### EXERCISE DESCRIPTION
The entries below are to be copied exactly, with every picture left out.

[Records from a dataset]
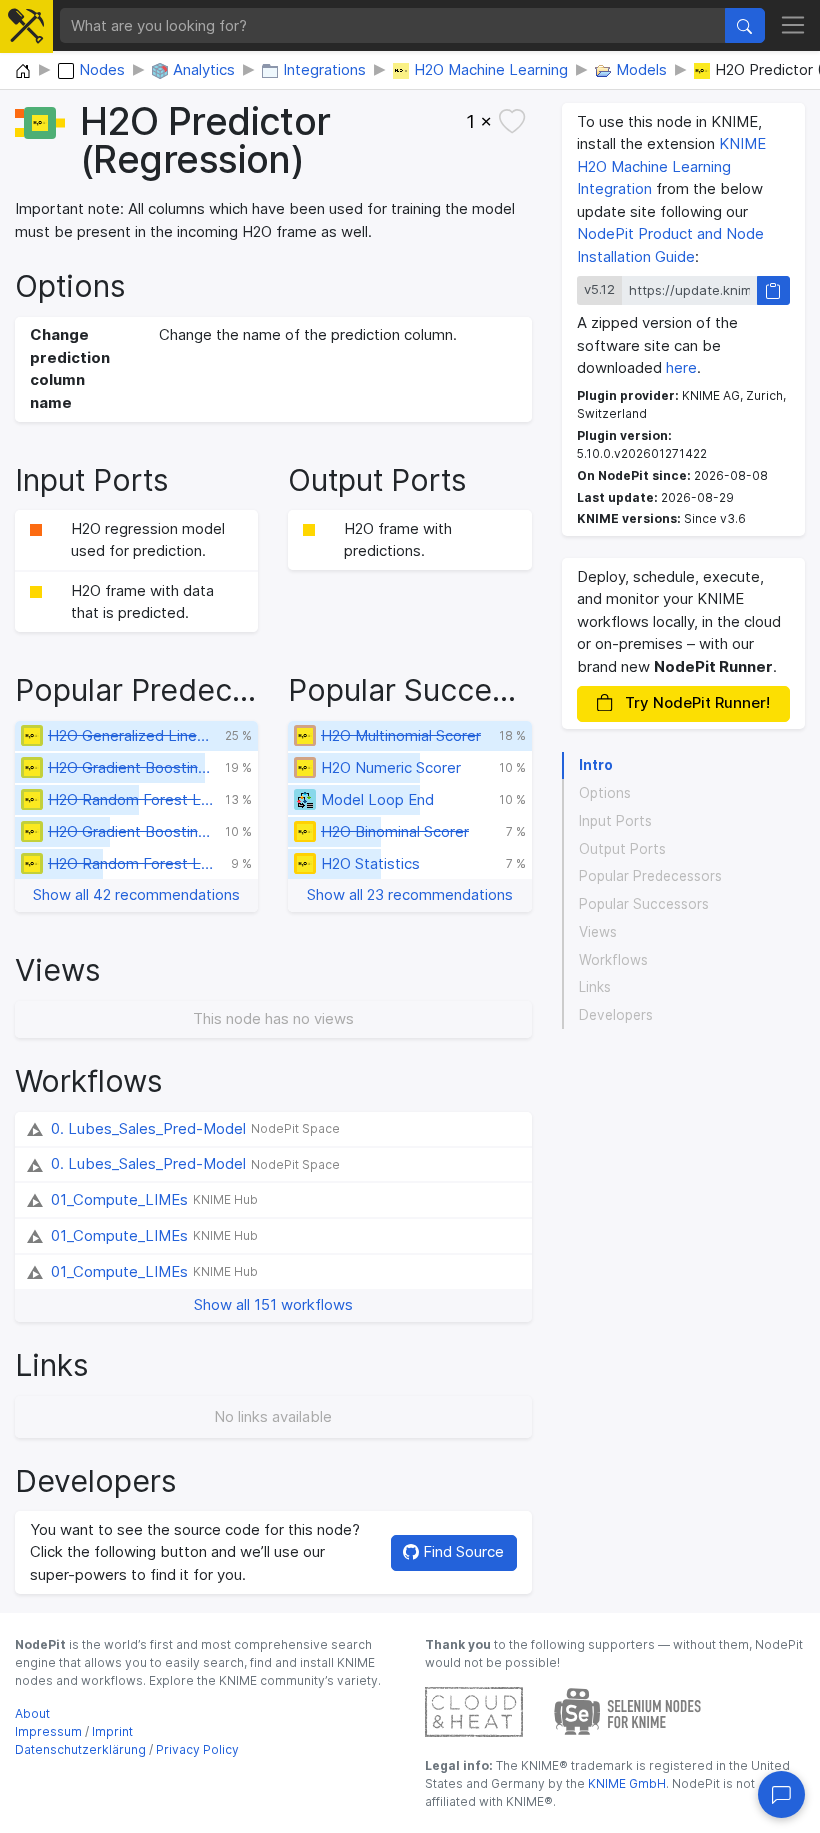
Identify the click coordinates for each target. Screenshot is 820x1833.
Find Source (461, 1551)
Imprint (112, 1731)
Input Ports (615, 821)
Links (595, 987)
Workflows (613, 960)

### WRITTEN RESPONSE
Identify the click coordinates for each target. Screenshot is 820x1833.
Find Source (461, 1551)
Imprint (112, 1731)
Input Ports (615, 821)
Links (595, 987)
Workflows (613, 960)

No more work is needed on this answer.